The context of the Second Treatise on Civil Government was the Glorious Revolution of 1688, an event whose roots stretched back at least to the reign of King Henry VIII in the early sixteenth century. Henry's rejection of Roman Catholicism and his reformation of the church in England coincided with the greater Protestant Reformation, launched by Martin Luther in Germany in 1517 with the publication of his Ninety-five Theses. Henry's reforms, however, did not go far enough for those who wanted to see the church fully purified. Out of this discontent rose the Puritans, who became the party of radical reform. Pitted against them was the Church of England (Anglican) establishment, which sought to impose national unity of religion in England. The ensuing struggle reached a climax of armed conflict in the mid-seventeenth century under King Charles I: the three-stage English Civil War took place through the 1640s between the Royalists (supporters of the king) and a Parliament dominated by Puritans.
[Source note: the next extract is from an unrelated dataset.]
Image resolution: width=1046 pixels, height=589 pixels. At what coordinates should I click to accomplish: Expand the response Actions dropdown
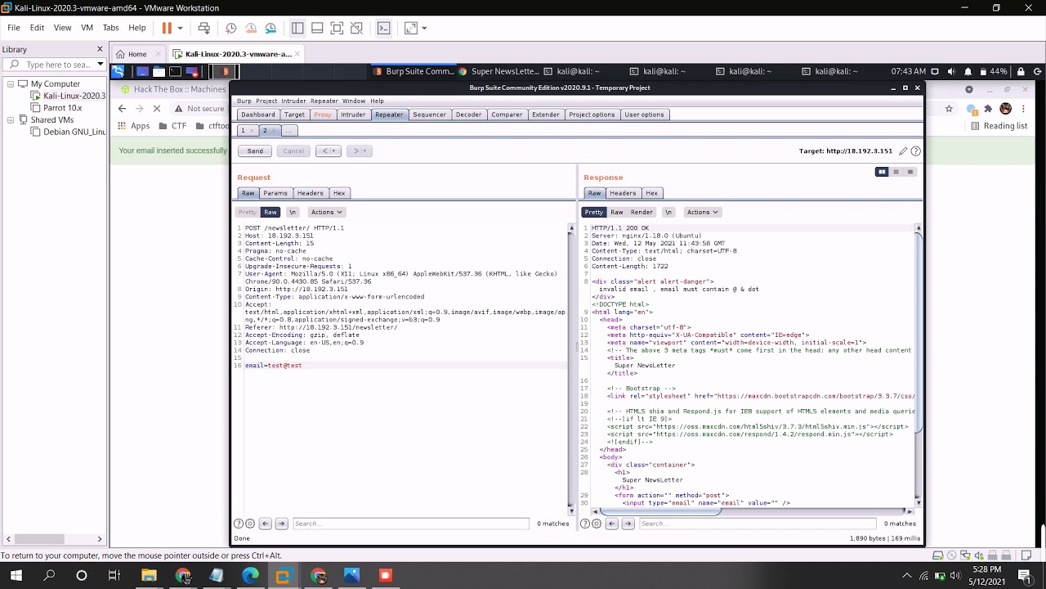pyautogui.click(x=702, y=212)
In 1649 the defeated Charles I was convicted of treason by Parliament and executed.

The Puritans, led by Oliver Cromwell and later his son Richard, ruled England for about seven years; during this period, called the Interregnum, the state was variously called the Commonwealth or the Protectorate. Under the Puritans, strict standards of morality were enforced, with holidays, the theater, gambling, and other amusements suppressed. Richard succeeded his father to the position of lord protector on the latter's death, but after Richard abdicated in 1659, the monarchy was restored, and Charles II was crowned in 1660, an event called the Restoration. The Restoration was a period of reaction to the strict morality enforced during the Commonwealth, as people indulged their pent-up desires for theater, art, fashion, and pleasure. Charles's own hedonistic way of life was almost a relief to the English people. At the same time, efforts were made to impose religious uniformity in England. The Anglicans were able to expel Presbyterian and other “dissenting” Protestant ministers from their pulpits, pushing them to the fringes of society along with Catholics. Charles II, though, was sympathetic to Catholicism and sought to grant legal relief to Catholics, as well as to Dissenters.
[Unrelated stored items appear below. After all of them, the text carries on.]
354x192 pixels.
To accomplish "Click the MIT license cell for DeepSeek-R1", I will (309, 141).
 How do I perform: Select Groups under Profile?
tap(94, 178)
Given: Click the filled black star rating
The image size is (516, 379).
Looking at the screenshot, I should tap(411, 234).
Charles personally favored a policy of religious tolerance, but he bowed to Parliament's desire to restore the supremacy of the Church of England by agreeing to the Clarendon Code. This code was a series of laws that enforced religious conformity and made “meeting houses” and dissenting or nonconformist worship illegal. Yet in 1672 he issued the Royal Declaration of Indulgence, which extended tolerance to Nonconformists and Catholics. Later, though, he rescinded the declaration under pressure from Parliament. Then, in the late 1670s, the purported “Popish Plot” provoked fear after it was revealed that Charles's brother and heir, James, was a Catholic. This discovery led to a split between the Whig Party, which advocated the exclusion of Catholics and Dissenters from public office, and the Tory Party, which opposed exclusion. When a 1683 plot to assassinate both Charles and James, the Rye House Plot, was exposed, numerous Whig leaders were forced into exile or even killed.
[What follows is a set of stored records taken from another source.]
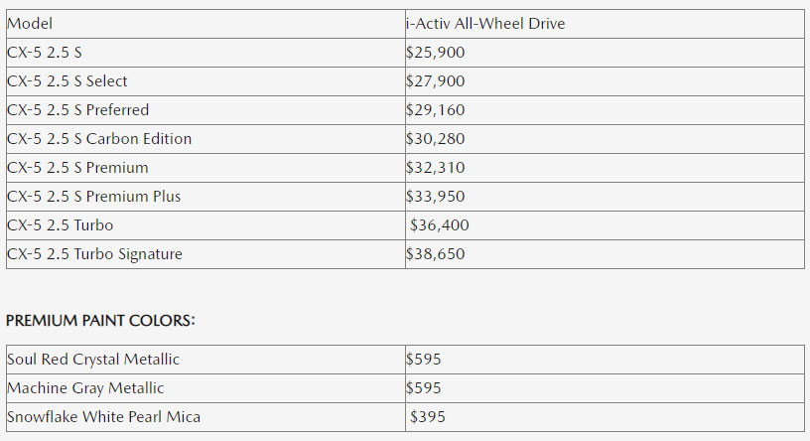Viewport: 810px width, 441px height.
Task: Click the $29,160 price cell
Action: tap(435, 110)
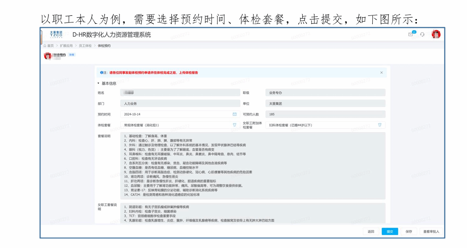467x248 pixels.
Task: Open the mail notifications icon in header
Action: [x=411, y=34]

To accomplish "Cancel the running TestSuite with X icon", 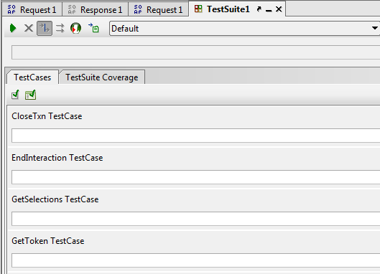I will (x=29, y=28).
Charles meanwhile had dissolved Parliament in 1679 when it attempted to remove James from the line of succession, and he ruled without Parliament until he died in 1685—on his deathbed converting to Catholicism. When the Catholic James II's wife gave birth to a son, the nobility decided that the time had come to extirpate Catholic rule once and for all by inviting William, Prince of Orange, a Protestant, to assume the throne of England. (Orange was a principality in Holland; it is now part of France.) William had some legitimate claim to the throne as the husband of James II's daughter, Mary, by his deceased first wife. William invaded England in 1688, met with no meaningful resistance, and was crowned on April 11, 1689. With James II in exile, the establishment of Protestantism in England was made permanent. This change in the monarchy was named the Glorious Revolution because in the main it was accomplished without bloodshed. Such a major step, however, required justification. John Locke provided that justification in his Second Treatise, at the same time outlining a theory and philosophy of government. It is believed, too, that a goal of his was to refute the views of Thomas Hobbes's influential book Leviathan, an argument in favor of absolutist governments published in 1651 and translated into Latin in 1668.